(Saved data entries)
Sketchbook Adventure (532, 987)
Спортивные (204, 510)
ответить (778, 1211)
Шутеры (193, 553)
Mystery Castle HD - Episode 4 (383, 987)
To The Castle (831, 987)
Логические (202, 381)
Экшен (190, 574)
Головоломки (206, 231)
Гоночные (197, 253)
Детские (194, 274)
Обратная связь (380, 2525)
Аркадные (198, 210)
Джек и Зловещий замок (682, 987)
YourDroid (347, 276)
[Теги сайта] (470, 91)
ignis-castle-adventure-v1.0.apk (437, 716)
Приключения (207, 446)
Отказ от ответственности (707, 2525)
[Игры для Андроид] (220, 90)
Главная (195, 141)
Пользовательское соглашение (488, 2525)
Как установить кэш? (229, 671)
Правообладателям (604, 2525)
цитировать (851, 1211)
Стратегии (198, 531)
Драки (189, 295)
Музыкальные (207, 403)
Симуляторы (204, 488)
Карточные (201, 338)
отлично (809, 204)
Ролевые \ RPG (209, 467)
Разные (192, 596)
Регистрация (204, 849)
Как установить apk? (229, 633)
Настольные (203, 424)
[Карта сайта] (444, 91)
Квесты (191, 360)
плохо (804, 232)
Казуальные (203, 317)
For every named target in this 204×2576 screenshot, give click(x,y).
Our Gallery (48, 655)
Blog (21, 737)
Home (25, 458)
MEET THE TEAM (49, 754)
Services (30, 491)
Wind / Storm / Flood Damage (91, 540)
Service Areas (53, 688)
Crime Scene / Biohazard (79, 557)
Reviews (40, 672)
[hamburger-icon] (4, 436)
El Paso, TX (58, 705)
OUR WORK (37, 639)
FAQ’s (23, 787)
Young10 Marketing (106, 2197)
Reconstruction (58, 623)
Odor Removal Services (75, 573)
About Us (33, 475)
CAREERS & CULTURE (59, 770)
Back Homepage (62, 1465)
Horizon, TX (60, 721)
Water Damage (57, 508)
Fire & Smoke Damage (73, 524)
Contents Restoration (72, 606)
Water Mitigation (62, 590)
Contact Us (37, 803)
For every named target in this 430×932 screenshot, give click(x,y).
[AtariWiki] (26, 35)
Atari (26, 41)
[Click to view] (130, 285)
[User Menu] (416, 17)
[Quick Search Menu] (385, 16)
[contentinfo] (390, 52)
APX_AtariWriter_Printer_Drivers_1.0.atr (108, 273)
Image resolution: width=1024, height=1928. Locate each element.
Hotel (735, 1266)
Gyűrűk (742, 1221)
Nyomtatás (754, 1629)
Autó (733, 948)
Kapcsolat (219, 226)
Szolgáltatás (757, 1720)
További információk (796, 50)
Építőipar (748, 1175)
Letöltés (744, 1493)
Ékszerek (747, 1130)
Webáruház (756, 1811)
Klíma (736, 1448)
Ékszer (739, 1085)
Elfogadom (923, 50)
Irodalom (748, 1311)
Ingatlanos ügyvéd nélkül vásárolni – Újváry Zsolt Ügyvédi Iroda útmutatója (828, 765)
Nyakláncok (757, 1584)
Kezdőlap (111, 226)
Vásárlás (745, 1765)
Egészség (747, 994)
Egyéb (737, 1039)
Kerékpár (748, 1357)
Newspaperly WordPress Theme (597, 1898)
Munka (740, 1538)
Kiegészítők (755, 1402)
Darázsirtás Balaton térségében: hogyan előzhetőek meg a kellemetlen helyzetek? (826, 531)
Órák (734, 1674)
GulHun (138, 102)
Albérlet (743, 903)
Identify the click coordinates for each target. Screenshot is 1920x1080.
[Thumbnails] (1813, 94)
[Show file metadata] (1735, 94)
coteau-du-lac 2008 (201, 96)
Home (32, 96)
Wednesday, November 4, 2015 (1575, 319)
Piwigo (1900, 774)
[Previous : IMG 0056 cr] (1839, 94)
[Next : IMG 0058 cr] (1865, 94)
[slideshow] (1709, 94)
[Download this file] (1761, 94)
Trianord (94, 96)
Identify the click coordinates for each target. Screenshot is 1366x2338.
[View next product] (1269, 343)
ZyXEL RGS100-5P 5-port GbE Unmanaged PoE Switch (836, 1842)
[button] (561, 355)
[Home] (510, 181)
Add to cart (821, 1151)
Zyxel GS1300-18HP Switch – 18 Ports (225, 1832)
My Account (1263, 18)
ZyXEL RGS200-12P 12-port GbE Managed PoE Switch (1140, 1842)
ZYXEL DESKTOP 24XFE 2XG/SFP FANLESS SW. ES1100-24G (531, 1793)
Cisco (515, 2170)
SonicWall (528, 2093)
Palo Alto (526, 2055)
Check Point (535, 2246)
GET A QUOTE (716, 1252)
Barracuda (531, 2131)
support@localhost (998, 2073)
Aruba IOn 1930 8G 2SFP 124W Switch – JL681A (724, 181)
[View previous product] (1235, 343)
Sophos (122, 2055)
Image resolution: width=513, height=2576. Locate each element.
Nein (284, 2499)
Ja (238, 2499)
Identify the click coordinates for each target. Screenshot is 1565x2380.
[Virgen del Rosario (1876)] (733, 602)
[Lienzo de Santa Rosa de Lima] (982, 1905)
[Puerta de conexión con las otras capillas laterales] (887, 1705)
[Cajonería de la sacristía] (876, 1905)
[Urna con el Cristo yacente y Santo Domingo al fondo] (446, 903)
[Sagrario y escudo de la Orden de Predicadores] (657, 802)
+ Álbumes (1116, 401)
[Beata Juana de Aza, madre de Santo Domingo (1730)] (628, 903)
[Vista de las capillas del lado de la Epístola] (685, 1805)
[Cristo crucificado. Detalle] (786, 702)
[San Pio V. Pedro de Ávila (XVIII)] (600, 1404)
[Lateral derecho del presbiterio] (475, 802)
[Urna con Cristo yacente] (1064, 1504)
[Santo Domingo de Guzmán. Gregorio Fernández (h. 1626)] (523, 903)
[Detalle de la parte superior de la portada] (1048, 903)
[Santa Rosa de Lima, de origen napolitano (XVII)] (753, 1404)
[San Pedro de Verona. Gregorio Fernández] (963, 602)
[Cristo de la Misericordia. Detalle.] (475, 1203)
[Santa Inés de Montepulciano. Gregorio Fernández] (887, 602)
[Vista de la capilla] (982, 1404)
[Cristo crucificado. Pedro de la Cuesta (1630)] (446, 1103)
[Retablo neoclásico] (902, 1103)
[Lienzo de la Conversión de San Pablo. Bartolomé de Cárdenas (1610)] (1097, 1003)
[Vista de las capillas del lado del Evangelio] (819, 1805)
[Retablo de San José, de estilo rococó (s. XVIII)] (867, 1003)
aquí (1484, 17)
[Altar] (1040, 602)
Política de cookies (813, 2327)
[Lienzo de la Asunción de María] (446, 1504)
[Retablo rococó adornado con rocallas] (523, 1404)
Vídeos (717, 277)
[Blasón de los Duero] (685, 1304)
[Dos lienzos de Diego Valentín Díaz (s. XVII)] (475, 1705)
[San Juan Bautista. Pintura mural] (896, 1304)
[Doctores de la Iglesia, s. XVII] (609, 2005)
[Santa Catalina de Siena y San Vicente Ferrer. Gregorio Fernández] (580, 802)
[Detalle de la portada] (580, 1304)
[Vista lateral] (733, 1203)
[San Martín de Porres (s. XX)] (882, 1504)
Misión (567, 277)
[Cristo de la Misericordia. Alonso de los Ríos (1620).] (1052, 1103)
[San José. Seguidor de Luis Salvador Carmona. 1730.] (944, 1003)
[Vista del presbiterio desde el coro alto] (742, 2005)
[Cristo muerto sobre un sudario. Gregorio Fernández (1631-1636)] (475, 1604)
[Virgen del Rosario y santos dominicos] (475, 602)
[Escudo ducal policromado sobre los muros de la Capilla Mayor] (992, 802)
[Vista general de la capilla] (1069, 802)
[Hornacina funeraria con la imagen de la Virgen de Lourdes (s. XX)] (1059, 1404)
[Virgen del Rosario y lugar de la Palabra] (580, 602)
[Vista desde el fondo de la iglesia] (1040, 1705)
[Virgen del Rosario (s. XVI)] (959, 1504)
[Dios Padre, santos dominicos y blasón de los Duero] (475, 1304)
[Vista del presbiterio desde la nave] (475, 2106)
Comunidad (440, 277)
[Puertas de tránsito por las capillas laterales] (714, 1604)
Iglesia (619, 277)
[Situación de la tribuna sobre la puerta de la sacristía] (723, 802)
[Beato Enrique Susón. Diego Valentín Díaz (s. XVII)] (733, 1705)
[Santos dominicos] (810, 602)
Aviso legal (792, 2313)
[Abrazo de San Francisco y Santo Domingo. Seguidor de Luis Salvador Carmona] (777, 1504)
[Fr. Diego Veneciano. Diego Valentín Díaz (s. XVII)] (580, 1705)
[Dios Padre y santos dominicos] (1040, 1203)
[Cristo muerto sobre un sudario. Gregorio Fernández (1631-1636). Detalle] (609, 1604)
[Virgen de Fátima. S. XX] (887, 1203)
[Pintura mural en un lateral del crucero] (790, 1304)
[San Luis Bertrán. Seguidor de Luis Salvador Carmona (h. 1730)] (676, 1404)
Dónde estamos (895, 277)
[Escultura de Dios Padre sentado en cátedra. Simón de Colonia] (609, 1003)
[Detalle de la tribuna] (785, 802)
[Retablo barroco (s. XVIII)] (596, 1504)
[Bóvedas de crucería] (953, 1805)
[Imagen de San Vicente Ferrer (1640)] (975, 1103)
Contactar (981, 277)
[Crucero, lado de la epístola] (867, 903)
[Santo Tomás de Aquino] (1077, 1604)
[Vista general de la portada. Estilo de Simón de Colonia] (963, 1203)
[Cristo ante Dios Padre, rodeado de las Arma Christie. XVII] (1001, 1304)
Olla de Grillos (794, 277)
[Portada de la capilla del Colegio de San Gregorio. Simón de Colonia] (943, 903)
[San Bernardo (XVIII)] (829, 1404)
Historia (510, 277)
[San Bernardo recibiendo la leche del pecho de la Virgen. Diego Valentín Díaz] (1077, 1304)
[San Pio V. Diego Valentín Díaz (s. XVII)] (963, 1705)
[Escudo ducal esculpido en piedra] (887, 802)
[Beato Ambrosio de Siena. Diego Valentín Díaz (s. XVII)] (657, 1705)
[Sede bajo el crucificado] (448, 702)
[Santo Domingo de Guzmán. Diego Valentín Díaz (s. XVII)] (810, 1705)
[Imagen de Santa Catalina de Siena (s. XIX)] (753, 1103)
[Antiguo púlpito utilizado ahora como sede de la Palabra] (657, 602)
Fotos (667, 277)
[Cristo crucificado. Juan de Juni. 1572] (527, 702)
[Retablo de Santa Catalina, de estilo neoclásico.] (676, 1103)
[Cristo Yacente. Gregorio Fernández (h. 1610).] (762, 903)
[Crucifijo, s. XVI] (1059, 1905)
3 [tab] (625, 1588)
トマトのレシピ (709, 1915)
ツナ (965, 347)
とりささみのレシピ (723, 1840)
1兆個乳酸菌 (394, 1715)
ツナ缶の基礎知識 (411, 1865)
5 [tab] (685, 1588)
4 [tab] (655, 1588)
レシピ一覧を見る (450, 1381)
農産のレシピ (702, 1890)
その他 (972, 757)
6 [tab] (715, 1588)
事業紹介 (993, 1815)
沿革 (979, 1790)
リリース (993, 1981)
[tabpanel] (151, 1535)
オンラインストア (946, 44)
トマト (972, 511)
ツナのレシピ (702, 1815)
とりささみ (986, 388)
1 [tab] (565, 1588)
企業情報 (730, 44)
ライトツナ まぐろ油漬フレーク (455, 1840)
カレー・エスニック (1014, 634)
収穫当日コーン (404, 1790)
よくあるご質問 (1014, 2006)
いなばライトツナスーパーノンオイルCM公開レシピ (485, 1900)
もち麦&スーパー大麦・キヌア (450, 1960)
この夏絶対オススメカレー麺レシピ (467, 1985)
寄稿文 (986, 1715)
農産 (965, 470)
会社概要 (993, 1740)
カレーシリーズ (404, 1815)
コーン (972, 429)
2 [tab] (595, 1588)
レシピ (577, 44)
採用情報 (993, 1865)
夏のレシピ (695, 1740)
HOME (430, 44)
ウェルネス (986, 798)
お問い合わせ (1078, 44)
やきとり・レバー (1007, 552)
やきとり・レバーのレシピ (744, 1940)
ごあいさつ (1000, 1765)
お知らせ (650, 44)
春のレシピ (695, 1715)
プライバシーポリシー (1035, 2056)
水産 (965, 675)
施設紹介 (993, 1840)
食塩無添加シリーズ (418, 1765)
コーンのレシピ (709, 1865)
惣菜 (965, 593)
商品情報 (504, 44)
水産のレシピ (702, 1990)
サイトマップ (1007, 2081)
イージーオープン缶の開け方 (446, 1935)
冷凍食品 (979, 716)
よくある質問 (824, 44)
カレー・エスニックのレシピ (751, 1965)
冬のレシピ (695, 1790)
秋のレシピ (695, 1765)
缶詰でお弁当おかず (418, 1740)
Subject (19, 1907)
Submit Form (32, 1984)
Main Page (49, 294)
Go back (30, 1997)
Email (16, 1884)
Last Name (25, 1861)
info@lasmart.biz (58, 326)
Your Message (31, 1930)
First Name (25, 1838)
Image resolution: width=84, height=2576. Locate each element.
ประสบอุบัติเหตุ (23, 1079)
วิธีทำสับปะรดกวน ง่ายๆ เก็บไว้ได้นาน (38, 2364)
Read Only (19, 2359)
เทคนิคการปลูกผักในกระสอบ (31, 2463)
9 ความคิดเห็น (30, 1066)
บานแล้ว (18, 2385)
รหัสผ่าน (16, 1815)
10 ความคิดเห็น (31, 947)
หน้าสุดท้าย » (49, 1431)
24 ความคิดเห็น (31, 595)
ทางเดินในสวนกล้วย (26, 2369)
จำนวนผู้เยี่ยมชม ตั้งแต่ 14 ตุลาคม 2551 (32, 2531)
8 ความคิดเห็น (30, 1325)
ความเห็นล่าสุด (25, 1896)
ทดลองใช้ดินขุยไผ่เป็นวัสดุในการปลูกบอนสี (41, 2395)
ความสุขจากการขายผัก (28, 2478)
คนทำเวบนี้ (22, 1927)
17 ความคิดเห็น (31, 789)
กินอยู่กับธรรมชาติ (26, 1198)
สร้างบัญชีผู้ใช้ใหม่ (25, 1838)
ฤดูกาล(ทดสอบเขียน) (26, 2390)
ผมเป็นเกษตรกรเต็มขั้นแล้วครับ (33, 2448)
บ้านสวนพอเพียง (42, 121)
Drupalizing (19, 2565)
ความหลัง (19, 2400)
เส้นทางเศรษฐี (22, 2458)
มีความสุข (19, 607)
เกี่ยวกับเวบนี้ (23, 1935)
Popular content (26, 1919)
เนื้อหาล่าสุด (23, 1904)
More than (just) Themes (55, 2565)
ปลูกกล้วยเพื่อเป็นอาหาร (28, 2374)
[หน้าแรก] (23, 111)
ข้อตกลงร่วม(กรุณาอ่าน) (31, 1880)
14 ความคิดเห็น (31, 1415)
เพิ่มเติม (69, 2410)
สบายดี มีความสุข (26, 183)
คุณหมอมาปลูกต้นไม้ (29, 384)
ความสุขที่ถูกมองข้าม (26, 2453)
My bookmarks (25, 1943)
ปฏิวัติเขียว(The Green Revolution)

- **EXERCISE INSTRUCTIONS**
Looking at the entries above, can you reproduce exactly the lines from the one that holds "[Detalle de la tribuna] (785, 802)" through the one that holds "[Vista general de la portada.", and only those?

- **REPLY TO THE EXERCISE**
[Detalle de la tribuna] (785, 802)
[Retablo barroco (s. XVIII)] (596, 1504)
[Bóvedas de crucería] (953, 1805)
[Imagen de San Vicente Ferrer (1640)] (975, 1103)
Contactar (981, 277)
[Crucero, lado de la epístola] (867, 903)
[Santo Tomás de Aquino] (1077, 1604)
[Vista general de la portada. Estilo de Simón de Colonia] (963, 1203)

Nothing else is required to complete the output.